Backpack (« sac-à-dos ») est une des chansons  de Justin Bieber publiée  sur son dernier album Journals. Sur cet album, Justin Bieber multiplie les collaborations avec les artistes HipHop. Ici c’est avec Lil Wayne.

Il y a plusieurs écoutes possibles de ce morceau.

Commençons par la première, celle qui semble la plus évidente.

Le chanteur a découvert un alien qu’il cache dans son sac à dos… Cela  peut faire penser à ET ou à  Roger l’extraterrestre. C’est en fait le rappeur Lil Wayne (Weezy F Baby aka The Martian) qui finit par prendre la parole :« Je suis un alien, mon swag n’est pas de ce monde, je viens d’une galaxie différente. Ils essaient de me capturer. Quand je mourrai, ils donneront mon nom à cette planète :le nom de Wayne ». Planète Rap, révolution musicale dans le monde.
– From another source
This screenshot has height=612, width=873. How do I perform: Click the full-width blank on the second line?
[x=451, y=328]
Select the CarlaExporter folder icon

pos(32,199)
Poursuivons avec la lecture symbolique. Une rencontre, un alien : la rencontre avec un étranger. On s’apprivoise, on s’éduque, on compagnonne, on s’attache. Non ne pars pas, je me suis attaché à toi, j’ai besoin de toi maintenant. Reste dans ma vie, reste dans mes bagages, reste  dans mon sac-à dos , reste avec moi pour toujours. Toute histoire d’amour ou d’amitié, toute belle rencontre où l’on est comme révélé à soi-me^me par la présence de l’autre.

Et voilà où je voulais en venir : une lecture spirituelle. Toi Seigneur, quand tu parais dans nos existences, tu viens comme un étranger, d’une autre planète et d’un autre monde. Et à peine t’avons-nous reconnu que tu fais mine de partir. Reste avec nous Seigneur, car il se fait tard. Reste avec nous, car ta présence est bienfait immense et après avoir goûté ta présence, ton absence nous reste comme une blessure, une promesse d’un plus tard, d’un après, alors que dès aujourd’hui nous voudrions continuer avec toi. Oui, reste dans mon sac-à-dos pour toujours, reste dans mon sac-à-dos pour toujours.